Then the case should be closed. We both agree that your definition is meaningless.
If you fail to establish that your wording points to a substantially and significantly different concept, then you're admitting that your concept is the same as my concept, which is meaningless no matter how you word it.
The burden is on you to show why the Wikipedia definition is meaningless, not for me to prove your definition is meaningless. (Which is pointless anyways since we both agree that your's is meaningless.)
By the way, this is just the first of three preliminary counter-arguments to fine-tuning, and then there is my main counter-argument. So it will be a while before you go on to theism :)
I'd suggest for you to present your others because I'll be going on to Theism otherwise.
Could you answer my previous question.

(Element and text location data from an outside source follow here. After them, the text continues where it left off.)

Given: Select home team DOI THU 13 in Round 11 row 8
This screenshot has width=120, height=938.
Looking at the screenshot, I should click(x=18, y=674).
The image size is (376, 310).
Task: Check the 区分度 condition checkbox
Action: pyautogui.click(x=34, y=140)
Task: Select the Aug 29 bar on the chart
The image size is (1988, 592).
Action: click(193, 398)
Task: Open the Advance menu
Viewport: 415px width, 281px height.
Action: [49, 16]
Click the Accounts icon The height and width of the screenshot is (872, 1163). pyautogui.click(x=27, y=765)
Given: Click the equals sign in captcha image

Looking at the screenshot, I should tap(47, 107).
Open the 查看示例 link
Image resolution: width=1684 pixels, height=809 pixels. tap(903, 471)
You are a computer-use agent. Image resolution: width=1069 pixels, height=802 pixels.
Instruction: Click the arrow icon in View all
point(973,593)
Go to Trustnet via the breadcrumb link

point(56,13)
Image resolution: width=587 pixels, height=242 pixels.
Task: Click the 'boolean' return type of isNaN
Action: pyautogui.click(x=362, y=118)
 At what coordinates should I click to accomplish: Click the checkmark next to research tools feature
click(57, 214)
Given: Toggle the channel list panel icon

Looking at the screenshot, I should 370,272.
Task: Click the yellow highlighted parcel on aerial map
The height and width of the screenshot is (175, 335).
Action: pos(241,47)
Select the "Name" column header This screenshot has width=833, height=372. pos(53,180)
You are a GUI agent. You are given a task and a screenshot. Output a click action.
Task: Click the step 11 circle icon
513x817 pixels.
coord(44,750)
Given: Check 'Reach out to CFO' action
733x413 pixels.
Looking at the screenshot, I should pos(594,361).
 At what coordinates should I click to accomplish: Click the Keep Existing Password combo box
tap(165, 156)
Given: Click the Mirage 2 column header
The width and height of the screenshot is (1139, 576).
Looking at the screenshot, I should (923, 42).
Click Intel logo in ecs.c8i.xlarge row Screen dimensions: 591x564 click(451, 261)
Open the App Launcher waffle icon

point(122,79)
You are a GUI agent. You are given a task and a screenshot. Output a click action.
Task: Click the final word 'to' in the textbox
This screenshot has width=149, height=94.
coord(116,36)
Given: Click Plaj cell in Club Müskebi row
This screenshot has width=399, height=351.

If you find yourself forced to concede fine-tuning is not a valid argument for God, and then all other subsequent deistic or theistic arguments you present are also debunked, will you stop being a Christian?
What I've said before is that if a viable naturalistic explanation is found for the origin of the universe, then Deism is falsified. I would include fine-tuning also. If a viable naturalistic explanation is found for fine-tuning, then Deism is falsified. If Deism is falsified, then that would include Theism and Christianity. If I remain a Christian after that, it would only be based on fideism.

Let me ask you, if an intelligent creator is more tenable than any other explanation, would it then be irrational of you to be an atheist/agnostic?